# Extract provided

►

It’s week three of my solo series and this time I am going to be twisting things up!

Twisty Tracks is designed by Jeffrey D Allers and published by Rio Grande Games. I must confess to being a bit of a train game fan-girl. I don’t know why. I’m not a train spotter. I don’t go on the train that much anymore (goodbye horrendous London Underground commute!). But there’s something systematically satisfying about them. Well, most of them……..

Twisty Tracks says it all in the title. It’s a tile laying, puzzle game which, in multiplayer mode, focuses a lot on the race. It’s a dash to get trains to stations before anyone else for maximum points. Why? Why? Because each player has their own set of tiles in which to build their network, but stations are common goals. And they have diminishing values, so the first player to park their train at a given station will score more than those arriving later. In fact, some may not score at all if they take too long! But, in TWISTY TRACKS MP mode, shooting for the stations has to be balanced out. The destination, you see, is is almost as important as the journey to get there. Each tile one of your trains pass over on its way to a station will score a VP too! Once a train is parked up (or if it collides with another train on a track!), it's out of the game, so you want to simultaneously loop those lines but also reach those stations!

◄

# Data lines
►

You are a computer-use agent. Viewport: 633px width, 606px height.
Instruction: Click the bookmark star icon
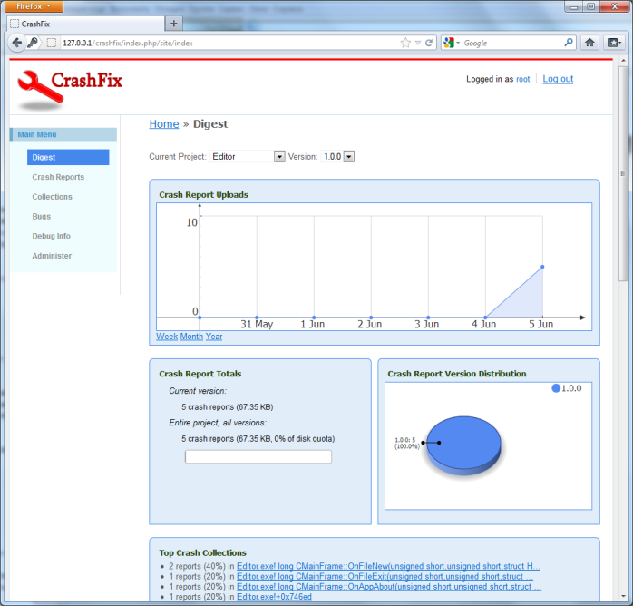tap(405, 43)
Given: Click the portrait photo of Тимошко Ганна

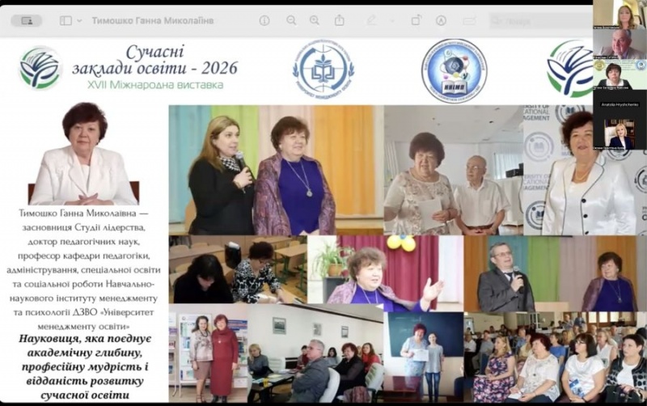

◄

# Work to complete
Answer these questions from the passage about Twisty Tracks:
1. Which company publishes the game?
2. What happens to a train once it collides with another train on a track?
3. How many VP does a train score for each tile it passes over on its way to a station?
The data plays no role here.

# Result for this task
1. Rio Grande Games.
2. It is out of the game.
3. One VP per tile.